*Exercise details*: Pull out each line of the records that contains the word "perform" and copy it in full.
======
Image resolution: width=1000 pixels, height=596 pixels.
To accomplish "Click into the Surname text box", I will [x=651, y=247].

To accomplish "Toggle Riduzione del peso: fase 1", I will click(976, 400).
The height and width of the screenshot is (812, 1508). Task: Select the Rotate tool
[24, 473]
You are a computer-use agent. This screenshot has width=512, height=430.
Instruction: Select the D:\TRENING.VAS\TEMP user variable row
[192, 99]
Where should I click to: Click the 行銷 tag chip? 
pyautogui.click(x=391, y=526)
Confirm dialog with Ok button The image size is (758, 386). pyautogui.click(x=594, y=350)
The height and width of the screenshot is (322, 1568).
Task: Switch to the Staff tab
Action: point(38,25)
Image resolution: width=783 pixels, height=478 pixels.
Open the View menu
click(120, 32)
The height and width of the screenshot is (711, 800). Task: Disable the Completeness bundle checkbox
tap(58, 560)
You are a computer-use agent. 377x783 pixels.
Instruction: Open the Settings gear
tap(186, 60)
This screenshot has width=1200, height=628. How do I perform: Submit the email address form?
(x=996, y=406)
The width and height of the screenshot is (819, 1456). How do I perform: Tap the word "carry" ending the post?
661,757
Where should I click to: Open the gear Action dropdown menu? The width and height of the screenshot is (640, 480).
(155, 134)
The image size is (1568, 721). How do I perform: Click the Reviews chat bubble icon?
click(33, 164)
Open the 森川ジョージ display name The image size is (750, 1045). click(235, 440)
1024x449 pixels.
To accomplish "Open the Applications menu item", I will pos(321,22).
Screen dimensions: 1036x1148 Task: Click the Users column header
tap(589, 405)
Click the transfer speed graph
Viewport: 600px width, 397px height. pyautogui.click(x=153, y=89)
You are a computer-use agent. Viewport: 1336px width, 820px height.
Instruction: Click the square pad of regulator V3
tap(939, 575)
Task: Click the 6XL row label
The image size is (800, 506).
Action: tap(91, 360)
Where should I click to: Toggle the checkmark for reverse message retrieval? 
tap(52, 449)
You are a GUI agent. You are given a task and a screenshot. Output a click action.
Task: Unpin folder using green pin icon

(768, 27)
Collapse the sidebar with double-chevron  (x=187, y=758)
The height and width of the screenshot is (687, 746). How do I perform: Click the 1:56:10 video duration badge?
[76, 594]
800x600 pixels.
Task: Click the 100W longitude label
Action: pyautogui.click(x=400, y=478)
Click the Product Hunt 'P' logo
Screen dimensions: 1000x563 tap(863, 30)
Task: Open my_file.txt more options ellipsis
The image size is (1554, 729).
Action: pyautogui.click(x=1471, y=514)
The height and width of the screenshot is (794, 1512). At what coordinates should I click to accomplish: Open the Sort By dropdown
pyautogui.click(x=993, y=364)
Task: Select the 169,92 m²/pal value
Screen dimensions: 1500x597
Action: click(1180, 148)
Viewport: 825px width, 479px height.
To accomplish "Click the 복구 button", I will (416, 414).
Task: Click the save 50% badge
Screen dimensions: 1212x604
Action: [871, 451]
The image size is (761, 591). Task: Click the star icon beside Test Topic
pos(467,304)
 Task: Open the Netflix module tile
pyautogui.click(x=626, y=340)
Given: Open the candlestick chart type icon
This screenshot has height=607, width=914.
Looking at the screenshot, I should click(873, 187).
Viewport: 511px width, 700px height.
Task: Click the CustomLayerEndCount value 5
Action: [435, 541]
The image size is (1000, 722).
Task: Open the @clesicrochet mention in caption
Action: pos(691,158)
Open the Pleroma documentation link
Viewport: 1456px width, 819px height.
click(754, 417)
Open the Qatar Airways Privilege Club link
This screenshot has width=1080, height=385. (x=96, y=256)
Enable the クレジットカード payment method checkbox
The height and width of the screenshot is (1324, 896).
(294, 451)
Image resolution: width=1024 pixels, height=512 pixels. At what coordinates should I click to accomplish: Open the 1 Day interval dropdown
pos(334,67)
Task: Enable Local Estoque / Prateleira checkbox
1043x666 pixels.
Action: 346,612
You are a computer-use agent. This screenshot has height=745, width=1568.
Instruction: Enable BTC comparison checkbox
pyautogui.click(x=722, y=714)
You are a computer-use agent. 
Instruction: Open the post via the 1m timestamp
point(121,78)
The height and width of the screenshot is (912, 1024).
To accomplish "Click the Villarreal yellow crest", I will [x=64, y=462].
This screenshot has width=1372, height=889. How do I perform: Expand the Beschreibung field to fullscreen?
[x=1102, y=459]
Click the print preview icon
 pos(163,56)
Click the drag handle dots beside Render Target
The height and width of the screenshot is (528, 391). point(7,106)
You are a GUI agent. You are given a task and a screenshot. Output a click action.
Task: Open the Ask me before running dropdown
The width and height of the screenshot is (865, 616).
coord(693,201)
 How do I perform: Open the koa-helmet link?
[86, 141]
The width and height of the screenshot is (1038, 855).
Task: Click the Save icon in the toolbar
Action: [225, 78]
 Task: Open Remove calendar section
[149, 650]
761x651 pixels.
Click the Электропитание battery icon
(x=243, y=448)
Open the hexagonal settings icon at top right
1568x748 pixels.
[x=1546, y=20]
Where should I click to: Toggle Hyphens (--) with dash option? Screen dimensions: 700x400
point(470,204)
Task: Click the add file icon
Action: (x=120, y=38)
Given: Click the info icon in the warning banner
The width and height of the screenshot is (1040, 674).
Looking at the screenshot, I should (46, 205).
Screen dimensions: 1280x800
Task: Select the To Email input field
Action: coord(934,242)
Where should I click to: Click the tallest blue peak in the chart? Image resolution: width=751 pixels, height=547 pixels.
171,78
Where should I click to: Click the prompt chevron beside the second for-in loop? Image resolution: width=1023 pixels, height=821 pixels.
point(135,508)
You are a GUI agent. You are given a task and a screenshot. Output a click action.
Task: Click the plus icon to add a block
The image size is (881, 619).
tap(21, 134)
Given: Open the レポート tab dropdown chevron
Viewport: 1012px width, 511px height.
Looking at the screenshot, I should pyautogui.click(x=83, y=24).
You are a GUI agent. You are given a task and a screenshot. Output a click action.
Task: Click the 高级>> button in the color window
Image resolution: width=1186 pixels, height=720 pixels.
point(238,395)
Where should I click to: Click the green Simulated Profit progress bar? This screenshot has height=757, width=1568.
======
*Exercise solution*:
This screenshot has width=1200, height=628. How do I perform: Submit the email address form?
The width and height of the screenshot is (819, 1456). How do I perform: Tap the word "carry" ending the post?
The image size is (1568, 721). How do I perform: Click the Reviews chat bubble icon?
The height and width of the screenshot is (687, 746). How do I perform: Click the 1:56:10 video duration badge?
This screenshot has width=1372, height=889. How do I perform: Expand the Beschreibung field to fullscreen?
 How do I perform: Open the koa-helmet link?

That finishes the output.